>> start Information given
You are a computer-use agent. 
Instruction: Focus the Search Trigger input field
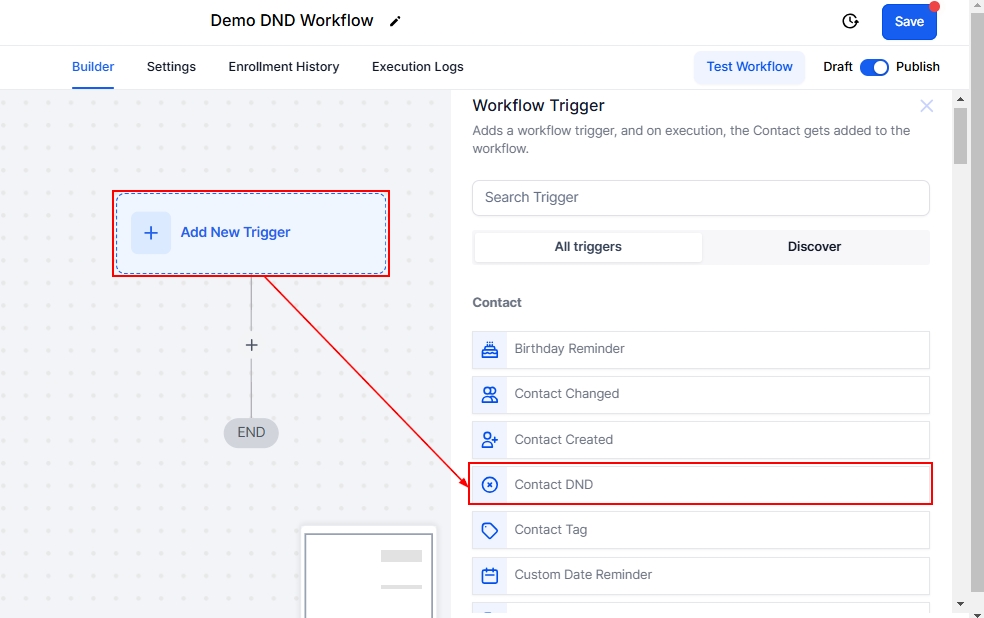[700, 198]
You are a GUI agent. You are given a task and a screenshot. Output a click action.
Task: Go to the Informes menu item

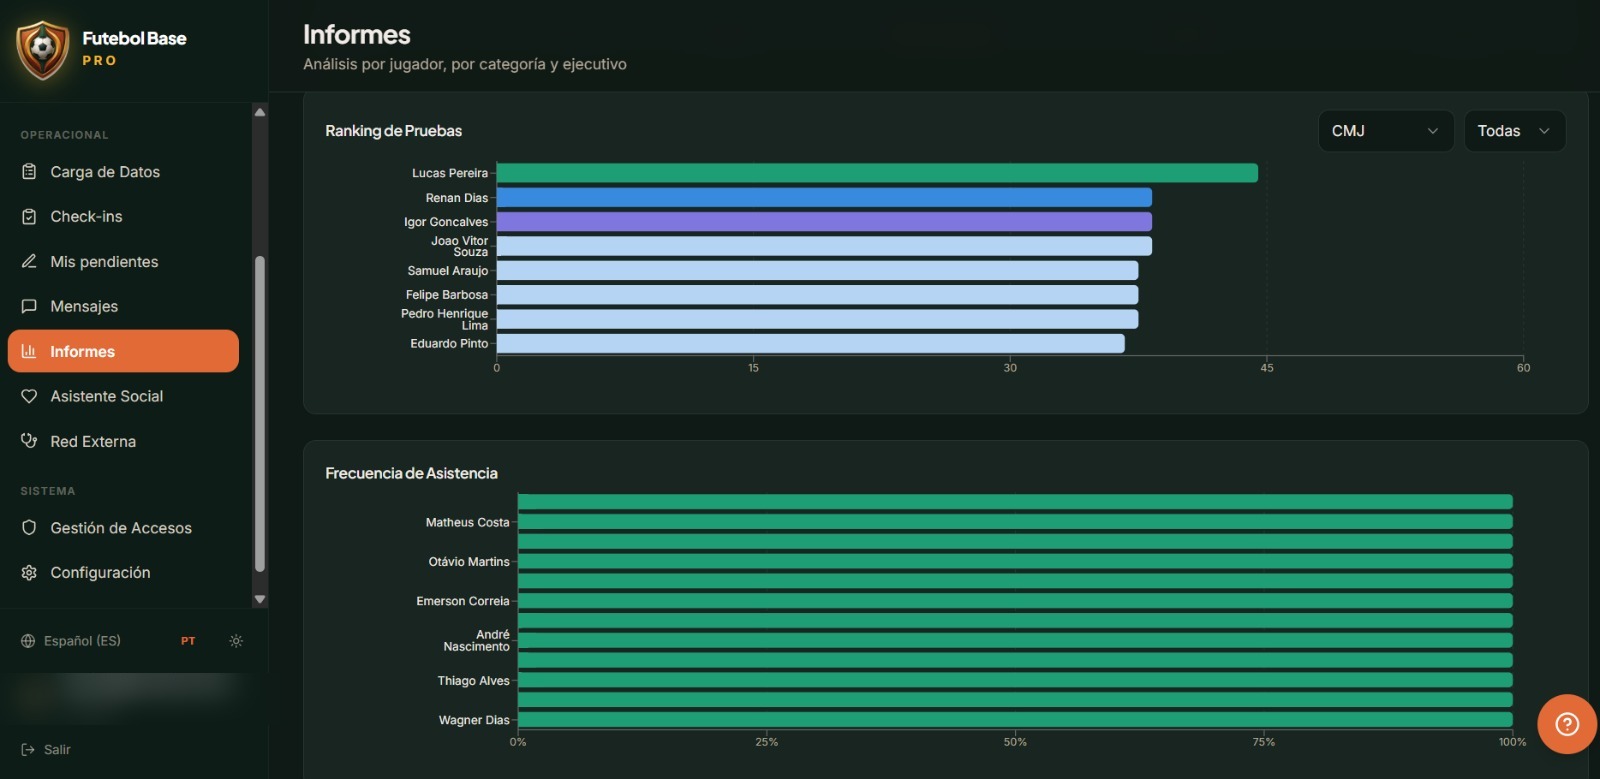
>> end Information given
**Brief**
Please rewrite every line of the data above, scaling each coordinate in the answers by 2.05 and rounding to whole numbers, with halves rounded up. Leave the pictures out.

**Result for this exercise**
You are a computer-use agent. 
Instruction: Focus the Search Trigger input field
[1435, 406]
You are a GUI agent. You are given a task and a screenshot. Output a click action.
Task: Go to the Informes menu item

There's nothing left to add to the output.